Rendered Alphashadows - your opinion


(michi.be) #1

i needed some nice shadows for my plants i started working on (ok still preparing the assets and drawing some sketches). a terraforming station on mars needs some plants. :wink:
i made a new plant with [credits] natestah’s [/credits] plant-pack textures for testings.
my idea was to save fps if i use the same light positions in 3dsmax(with exported geometry) like in d3radiant to render my plant shadows in a seperate texture.
i added them into doom using a decal shader.
im wondering if the method is better for the performance if i use decal shadows in hot spots to save resources. or will d3 need more resources to render the decals than the shadows?? not every place in d3 has dynamic lights so i like the method. it feels like in good old q3maps2 days with this look and i have a good control of the shadows. :wink:

this is the result thrown into a quick test-scene:


(swelt) #2

From what I’ve seen, shadow volumes are expensive in framerate, where decals seem almost free. On that basis, this sounds like a good idea, especially for the low plants you have used. For taller plants, where the player is going to be underneath, probably wouldn’t work as well.


(def46) #3

Well those plants are a special case, you couldnt get properr shadows with those alpha-masked textures anyway. The decal shadows look good (the right most one seems to clip into the ground).


(michi.be) #4

the right most one seems to clip into the ground).

No,“Mr. Final Render” hjad a problem with my AA Settings for the shadow. i was to lazy to render it again. :wink:

For taller plants, where the player is going to be underneath, probably wouldn’t work as well.

if you are concerned about the shadwos a tree would cast onto the player i will try to use the rendered shadow as a light-shader so you can use a projected light. this will cast some kind of effects onto the player (like the dropship lightshader). the lightcount would raise up but if you use a terrain it have onky one light (skylight). and a lightcount of 2 is ok.

I have not much time atm to test this stuff but maybe in a few days.


(Dev/Null) #5

It seems like a good, fairly simple way to save fps. I’d even been considering something like that myself, as a way to solve the “stencil shadows look like crap outdoors” problem, but here’s the rub: players/weapons/items won’t cast shadows unless shadow volumes are turned on for that light, and wouldn’t that kinda defeat the purpose in this case?


(MindLink) #6

can’t you set up shaders/models to not cast shadows anyways?
you won’t need 2 lights, simply tell all your alpha shadowed stuff not to cast any volume shadows, use the decals instead, and have one big skylight casting normal volume shadows for everything else, voila, problem solver.


(michi.be) #7

i need two lights in the case of the “high-plants” like trees. because if i only use the decal shadow there will be no effect on the player/weapon when you are standing under the leaves. so you need one skylight to eluminate your global scene and one more projection light with the lightShader.( 1+1=2). :wink: :wink:
of course all the models have the noShadow parm in their .mtr’s.

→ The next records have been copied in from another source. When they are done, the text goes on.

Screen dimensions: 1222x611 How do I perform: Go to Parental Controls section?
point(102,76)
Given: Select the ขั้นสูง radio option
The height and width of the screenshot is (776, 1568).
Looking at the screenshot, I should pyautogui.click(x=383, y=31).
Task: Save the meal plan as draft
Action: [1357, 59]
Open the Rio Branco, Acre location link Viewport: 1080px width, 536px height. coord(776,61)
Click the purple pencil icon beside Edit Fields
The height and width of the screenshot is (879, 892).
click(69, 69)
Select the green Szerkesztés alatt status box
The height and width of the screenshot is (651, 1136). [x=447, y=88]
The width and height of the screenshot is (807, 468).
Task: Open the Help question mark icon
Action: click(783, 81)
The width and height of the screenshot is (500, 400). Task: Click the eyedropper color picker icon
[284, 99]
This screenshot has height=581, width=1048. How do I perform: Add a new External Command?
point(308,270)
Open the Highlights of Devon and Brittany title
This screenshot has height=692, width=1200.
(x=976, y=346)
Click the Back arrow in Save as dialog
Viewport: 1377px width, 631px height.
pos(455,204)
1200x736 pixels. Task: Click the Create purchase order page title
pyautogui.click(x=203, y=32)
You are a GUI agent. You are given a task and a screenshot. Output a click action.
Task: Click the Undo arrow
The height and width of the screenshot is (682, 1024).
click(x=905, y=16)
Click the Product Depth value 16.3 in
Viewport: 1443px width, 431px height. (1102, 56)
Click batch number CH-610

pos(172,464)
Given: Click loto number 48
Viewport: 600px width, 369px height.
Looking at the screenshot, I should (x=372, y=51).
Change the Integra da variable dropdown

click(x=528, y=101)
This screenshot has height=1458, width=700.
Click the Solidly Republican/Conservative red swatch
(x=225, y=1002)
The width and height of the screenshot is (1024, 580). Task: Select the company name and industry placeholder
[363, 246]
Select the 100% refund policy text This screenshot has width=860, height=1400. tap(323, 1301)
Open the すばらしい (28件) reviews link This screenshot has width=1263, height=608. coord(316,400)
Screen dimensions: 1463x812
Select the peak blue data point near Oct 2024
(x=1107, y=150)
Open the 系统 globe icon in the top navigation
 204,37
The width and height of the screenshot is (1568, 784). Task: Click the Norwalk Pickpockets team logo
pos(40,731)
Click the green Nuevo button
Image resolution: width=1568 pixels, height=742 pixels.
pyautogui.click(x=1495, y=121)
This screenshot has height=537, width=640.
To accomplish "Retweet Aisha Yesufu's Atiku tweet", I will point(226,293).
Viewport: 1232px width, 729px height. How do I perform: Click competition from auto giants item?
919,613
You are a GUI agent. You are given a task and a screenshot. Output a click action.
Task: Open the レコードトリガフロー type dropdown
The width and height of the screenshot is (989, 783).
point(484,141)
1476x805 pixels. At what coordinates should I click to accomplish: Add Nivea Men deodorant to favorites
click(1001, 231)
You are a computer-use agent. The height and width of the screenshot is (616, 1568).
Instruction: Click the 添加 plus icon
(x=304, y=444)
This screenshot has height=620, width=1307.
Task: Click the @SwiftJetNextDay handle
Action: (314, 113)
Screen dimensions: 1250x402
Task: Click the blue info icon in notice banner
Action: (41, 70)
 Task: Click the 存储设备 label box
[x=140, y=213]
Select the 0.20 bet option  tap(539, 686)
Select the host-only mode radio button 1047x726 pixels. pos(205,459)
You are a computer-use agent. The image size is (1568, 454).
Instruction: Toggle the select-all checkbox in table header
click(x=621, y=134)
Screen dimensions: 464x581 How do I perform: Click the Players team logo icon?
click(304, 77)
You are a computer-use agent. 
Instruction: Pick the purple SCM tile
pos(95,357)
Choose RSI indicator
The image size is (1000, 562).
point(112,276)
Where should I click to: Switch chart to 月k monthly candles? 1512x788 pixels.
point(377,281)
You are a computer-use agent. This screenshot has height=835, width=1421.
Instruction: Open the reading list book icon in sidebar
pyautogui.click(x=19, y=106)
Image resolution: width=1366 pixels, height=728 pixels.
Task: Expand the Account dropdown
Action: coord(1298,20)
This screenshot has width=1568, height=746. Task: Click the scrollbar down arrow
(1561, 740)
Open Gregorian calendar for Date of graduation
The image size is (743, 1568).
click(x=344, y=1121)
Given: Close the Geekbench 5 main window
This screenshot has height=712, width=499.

players/weapons/items won’t cast shadows unless shadow volumes are turned on for that light

there will be always one light. the model dont cast shadows. the shadow is a decal texture.
its definately time for a testmap with all the shaders in it. g


(Dev/Null) #8

Ah, I didn’t know about that param. Cool! Maybe decent-looking “Far Cry”-ish maps on the Doom 3 engine aren’t too far off…


(michi.be) #9

ok i finished my tests and made a small samplemap.
the effect under the tree is made with a light shader. shadwos are decals. more infos in the readme.txt
just take a look at the .map
it can make your maps make look good in some places but also can make it more ugly. :wink:

link: http://www.level-designer.de/michibe_RenderShdws.zip

shot: http://www.level-designer.de/d3_renderedalpha.jpg

PS: is there a sampleshader out there that shows two different materials in one .ase??? as you notice the bark has no shader :frowning: the leaves have.


(Black Dog) #10

PS: is there a sampleshader out there that shows two different materials in one .ase???

That wouldn’t be a material/shader issue, but a modelling one. You’ve got to have a separate object for each material used, because D3 doesn’t support sub-materials.

I think that’s right, anyway - the exporter I’m using only does one object at a time, so it’s not an issue for me. :slight_smile:


(michi.be) #11

ah ok. thx black dog. so i need the bark as one model and the leaves as a second.


(ratty redemption) #12

has anyone used alpha shadows and these lighting tricks to fake shadows on a forest or large number of trees?

although I dont have d3 yet, Im very interested in finding ways making forest type maps, which I can in et and ja… although my outdoor maps wouldn`t need to be as dense foliage or large viewing distance as far cry.